[Data — start]

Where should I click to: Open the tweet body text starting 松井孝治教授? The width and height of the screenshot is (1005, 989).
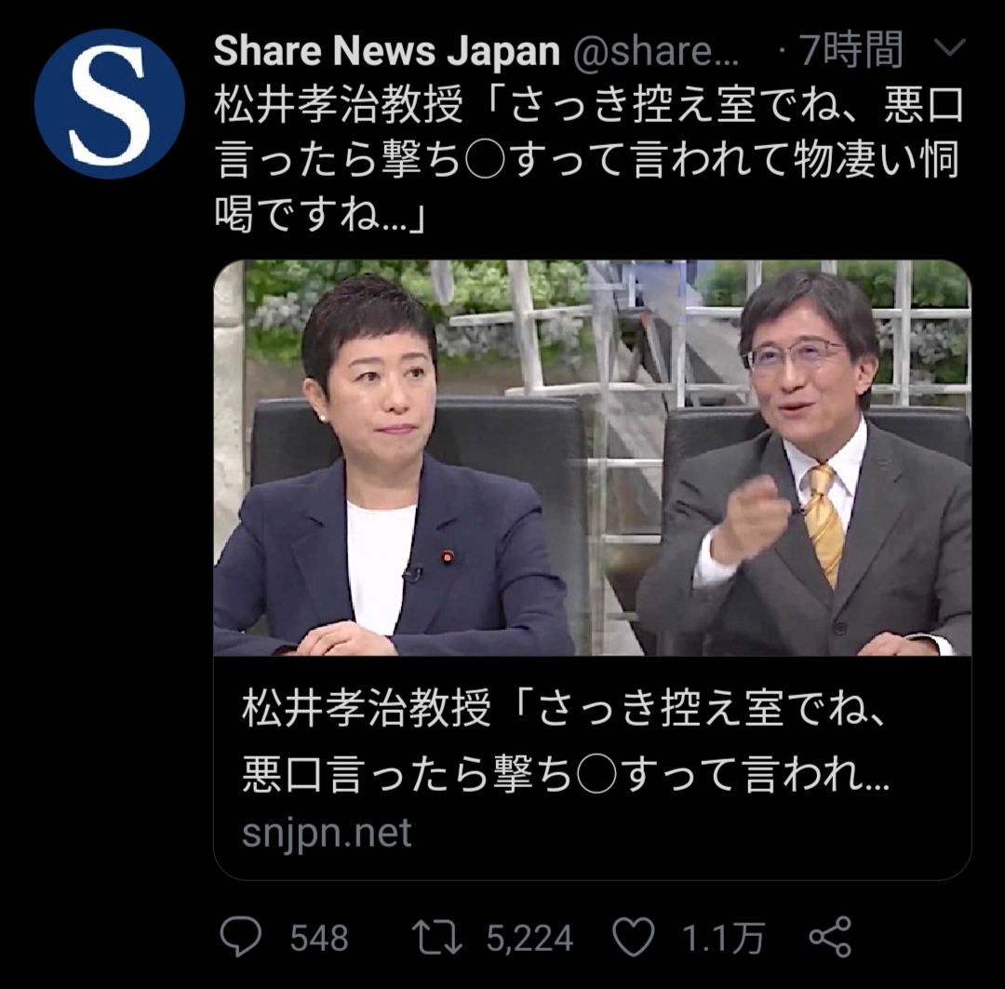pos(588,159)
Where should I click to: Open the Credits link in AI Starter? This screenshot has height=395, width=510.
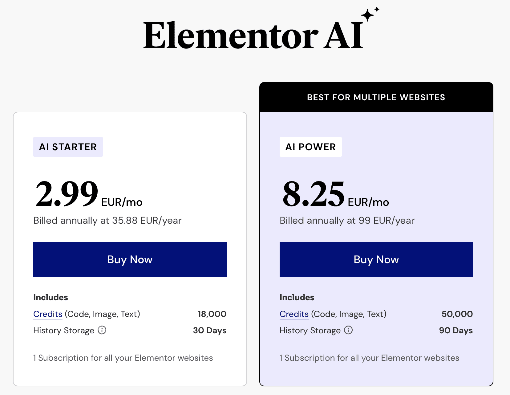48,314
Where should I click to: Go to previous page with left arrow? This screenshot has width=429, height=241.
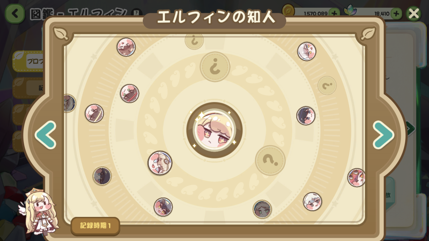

[Data — finish]
[Data — start]

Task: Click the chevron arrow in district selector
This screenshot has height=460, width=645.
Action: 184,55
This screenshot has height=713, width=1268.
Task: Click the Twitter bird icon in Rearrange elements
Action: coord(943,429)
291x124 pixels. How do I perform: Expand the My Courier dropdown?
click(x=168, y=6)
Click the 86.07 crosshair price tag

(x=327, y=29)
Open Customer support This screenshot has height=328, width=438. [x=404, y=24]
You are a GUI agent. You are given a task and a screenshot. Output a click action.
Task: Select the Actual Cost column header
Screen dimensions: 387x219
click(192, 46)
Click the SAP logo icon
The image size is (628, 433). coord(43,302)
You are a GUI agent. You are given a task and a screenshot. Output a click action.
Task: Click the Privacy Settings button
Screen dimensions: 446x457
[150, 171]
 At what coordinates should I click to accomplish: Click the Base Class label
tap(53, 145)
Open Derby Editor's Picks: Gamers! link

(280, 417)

[Data — finish]

Start with the line with "Where should I click to: Open the tweet" in the listing above and stop after the line with "Where should I click to: Go". Write out exactly the lines in that stretch and no others, without pictures.

• _Answer box_:
Where should I click to: Open the tweet body text starting 松井孝治教授? The width and height of the screenshot is (1005, 989).
pos(588,159)
Where should I click to: Open the Credits link in AI Starter? This screenshot has height=395, width=510.
48,314
Where should I click to: Go to previous page with left arrow? This screenshot has width=429, height=241.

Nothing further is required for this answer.